Upgrade 16.7.5 -> 16.9.11 fails: xpected to find a valid foreign key between p_ci_builds and ci_stages

Problem to solve

Upgrading self-managed Gitlab 16.7.10 with Postgres 14 to 16.9.11 (or 16.11.10) fails with:

StandardError: An error has occurred, all later migrations canceled:                                                                                                                                                 
                                                                                                                                                                                                                     
Expected to find a valid foreign key between p_ci_builds and ci_stages                                                                                                                                               
/opt/gitlab/embedded/service/gitlab-rails/db/post_migrate/20240205120110_add_synchronous_fk_validation_from_p_ci_builds_partitions_to_ci_stages.rb:25:in `up'                                                        
/opt/gitlab/embedded/service/gitlab-rails/lib/gitlab/database/migration_helpers/restrict_gitlab_schema.rb:33:in `block in exec_migration'                                                                            
/opt/gitlab/embedded/service/gitlab-rails/lib/gitlab/database/query_analyzer.rb:40:in `within'                                                                                                                       
/opt/gitlab/embedded/service/gitlab-rails/lib/gitlab/database/migration_helpers/restrict_gitlab_schema.rb:30:in `exec_migration'                                                                                     
/opt/gitlab/embedded/service/gitlab-rails/lib/gitlab/database/migration_helpers/automatic_lock_writes_on_tables.rb:21:in `exec_migration'                                                                            
/opt/gitlab/embedded/service/gitlab-rails/lib/gitlab/database/migrations/lock_retry_mixin.rb:36:in `ddl_transaction'                                                                                                 
/opt/gitlab/embedded/service/gitlab-rails/lib/gitlab/database/migrations/runner_backoff/active_record_mixin.rb:21:in `execute_migration_in_transaction'                                                              
/opt/gitlab/embedded/service/gitlab-rails/lib/gitlab/database/migrations/pg_backend_pid.rb:15:in `block in with_advisory_lock_connection'                                                                            
/opt/gitlab/embedded/service/gitlab-rails/lib/gitlab/database/migrations/pg_backend_pid.rb:12:in `with_advisory_lock_connection'                                                                                     
/opt/gitlab/embedded/service/gitlab-rails/lib/tasks/gitlab/db.rake:138:in `configure_database'                                                                                                                       
/opt/gitlab/embedded/service/gitlab-rails/lib/tasks/gitlab/db.rake:107:in `configure_pg_databases'                                                                                                                   
/opt/gitlab/embedded/service/gitlab-rails/lib/tasks/gitlab/db.rake:94:in `block (3 levels) in <top (required)>'                                                                                                      
/opt/gitlab/embedded/bin/bundle:25:in `load'                                                                                                                                                                         
/opt/gitlab/embedded/bin/bundle:25:in `<main>'  

I’ve found an MR with the migration that seems failing Add FK from p_ci_builds to ci_stages & sync validations (!143811) · Merge requests · GitLab.org / GitLab · GitLab

Unfortunately, there’s nothing there on how to fix the issue of missing FK or whatever.

Configuration

  • Self-managed 16.3.5 > 16.3.9 > 16.7.10 > 16.9.11

16.9.11 is now installed, but doesn’t function properly, even authorization is broken.

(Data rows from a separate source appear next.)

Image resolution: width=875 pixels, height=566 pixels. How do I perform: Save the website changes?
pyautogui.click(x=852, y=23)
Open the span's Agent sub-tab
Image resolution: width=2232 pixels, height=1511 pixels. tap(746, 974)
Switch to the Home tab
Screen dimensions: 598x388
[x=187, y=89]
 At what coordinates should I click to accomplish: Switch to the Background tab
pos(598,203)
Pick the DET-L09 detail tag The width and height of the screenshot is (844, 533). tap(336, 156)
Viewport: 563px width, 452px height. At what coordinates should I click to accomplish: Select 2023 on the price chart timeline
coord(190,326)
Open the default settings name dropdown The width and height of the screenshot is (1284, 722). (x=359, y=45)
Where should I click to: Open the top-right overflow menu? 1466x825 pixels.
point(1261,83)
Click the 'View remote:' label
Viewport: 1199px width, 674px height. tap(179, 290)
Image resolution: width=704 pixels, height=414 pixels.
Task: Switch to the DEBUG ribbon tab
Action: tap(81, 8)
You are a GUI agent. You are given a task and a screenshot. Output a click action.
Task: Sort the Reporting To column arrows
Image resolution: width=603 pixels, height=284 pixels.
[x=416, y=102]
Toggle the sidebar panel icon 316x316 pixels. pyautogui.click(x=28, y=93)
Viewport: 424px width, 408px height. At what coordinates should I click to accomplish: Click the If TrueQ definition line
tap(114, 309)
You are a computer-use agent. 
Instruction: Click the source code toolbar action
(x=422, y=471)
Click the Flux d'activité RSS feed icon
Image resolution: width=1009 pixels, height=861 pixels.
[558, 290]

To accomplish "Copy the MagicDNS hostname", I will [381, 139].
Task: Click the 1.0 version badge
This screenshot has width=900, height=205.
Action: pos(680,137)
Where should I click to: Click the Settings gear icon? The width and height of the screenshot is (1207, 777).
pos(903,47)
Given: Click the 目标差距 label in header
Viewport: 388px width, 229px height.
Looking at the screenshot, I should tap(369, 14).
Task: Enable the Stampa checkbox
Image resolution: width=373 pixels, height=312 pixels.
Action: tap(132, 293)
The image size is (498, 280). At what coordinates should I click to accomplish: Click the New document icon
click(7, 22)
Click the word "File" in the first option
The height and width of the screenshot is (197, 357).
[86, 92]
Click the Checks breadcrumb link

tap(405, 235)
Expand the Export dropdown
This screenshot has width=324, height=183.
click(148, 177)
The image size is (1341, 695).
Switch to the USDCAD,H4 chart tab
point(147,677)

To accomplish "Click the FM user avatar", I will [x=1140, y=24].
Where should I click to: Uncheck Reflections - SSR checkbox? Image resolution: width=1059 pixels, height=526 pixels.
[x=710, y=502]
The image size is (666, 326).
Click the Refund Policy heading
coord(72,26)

System:         Ubuntu 22.04
Proxy:          no_proxy: localhost
Current User:   git
Using RVM:      no
Ruby Version:   3.1.4p223
Gem Version:    3.5.5
Bundler Version:2.5.5
Rake Version:   13.0.6
Redis Version:  7.0.15
Sidekiq Version:7.1.6
Go Version:     unknown
Version:        16.9.11
DB Adapter:     PostgreSQL
DB Version:     14.11
Elasticsearch:  no
Geo:            no
GitLab Shell Version:        14.33.0
Gitaly default Version:      16.9.11
- default Git Version:  2.43.0
1 Like

Hello @qrkot , have you managed to omit or somehow solve this issue this time ?
We have exactly the same issue on our update path Omnibus , self -managed from 16.7.10 => 16.11.10

So far we think it can be data inconsistency , that become critical , while doing the update . As we use docker image , gitlab is not working at all, and docker container is permanently restarting.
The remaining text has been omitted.